General Terms and Conditions of Services

  1. Service Description: The Service Provider agrees to provide web hosting, server hosting, VoIP application hosting, VoIP soft switch services, VIBE VPN licensing, and hosting as described in the service agreement or purchase order.
  2. Payment and Billing: The Client agrees to pay the fees for the Services by the due date mentioned in the invoice, and failure to do so may result in the suspension or termination of the Services.
  3. Term and Termination: The term of the Services shall be specified in the agreement, and either party may terminate the Services with prior written notice for a material breach.
  4. Intellectual Property: The Client acknowledges that all intellectual property rights related to the Services are owned by the Service Provider and agrees not to infringe upon those rights.
  5. Confidentiality: Both parties agree to keep any confidential information received during the provision of the Services confidential and to use it solely for the purpose of fulfilling their obligations under the agreement.
  6. Limitation of Liability: The Service Provider shall not be liable for any direct, indirect, incidental, or consequential damages arising out of or in connection with the Services.
  7. Data Privacy: The Service Provider agrees to handle any personal data provided by the Client in compliance with applicable data protection laws and regulations.

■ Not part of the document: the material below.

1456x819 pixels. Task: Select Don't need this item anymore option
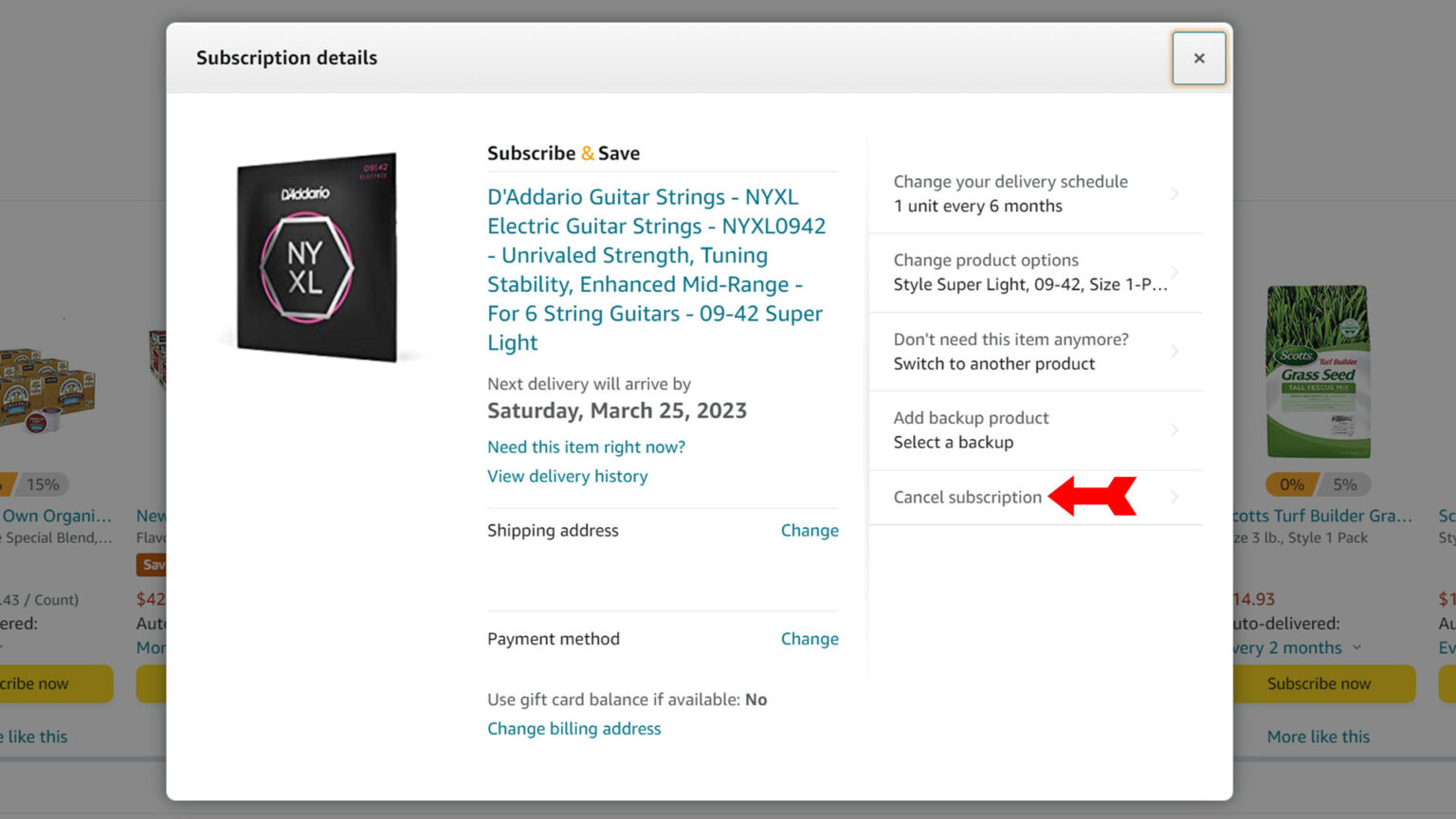tap(1010, 351)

  8. Service Level Agreement: The Service Provider will make commercially reasonable efforts to ensure the availability and performance of the Services, but does not guarantee uninterrupted or error-free service.
  9. Client Responsibilities: The Client is responsible for maintaining the security and confidentiality of their account credentials and for any activity that occurs under their account.

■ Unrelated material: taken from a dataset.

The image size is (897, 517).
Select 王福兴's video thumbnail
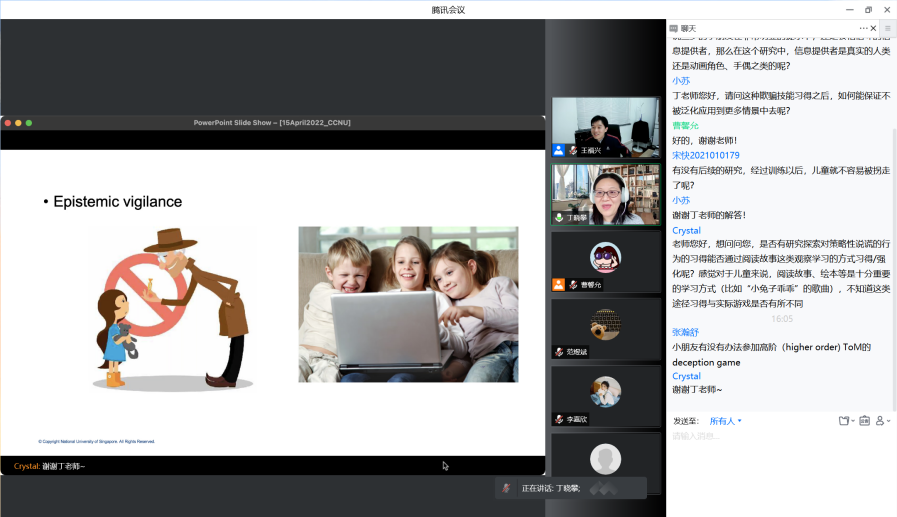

  10. Suspension or Termination: The Service Provider may suspend or terminate the Services immediately if the Client violates any terms of the agreement or engages in illegal or unauthorized activities.
  11. Support and Maintenance: The Service Provider will provide reasonable technical support and maintenance for the Services during the agreed-upon support hours.
  12. Force Majeure: Neither party shall be liable for any delay or failure to perform its obligations under the agreement due to circumstances beyond their reasonable control.
  13. Governing Law: The agreement shall be governed by and construed in accordance with the laws of the jurisdiction where the Service Provider is located.
  14. Dispute Resolution: Any disputes arising out of or in connection with the agreement shall be resolved through good-faith negotiations between the parties.
  15. Amendments: Any amendments or modifications to the agreement must be agreed upon in writing by both parties.
  16. Severability: If any provision of the agreement is held to be invalid or unenforceable, the remaining provisions shall continue to be valid and enforceable to the fullest extent permitted by law.
  17. Waiver: The failure of either party to enforce any provision of the agreement shall not be considered a waiver of that provision or the right to enforce it at a later time.
  18. Assignment: The agreement may not be assigned or transferred by either party without the prior written consent of the other party.
  19. Relationship of the Parties: The agreement does not create a partnership, joint venture, agency, or employment relationship between the parties.
  20. Entire Agreement: The agreement represents the entire understanding and agreement between the Service Provider and the Client and supersedes any prior agreements or understandings.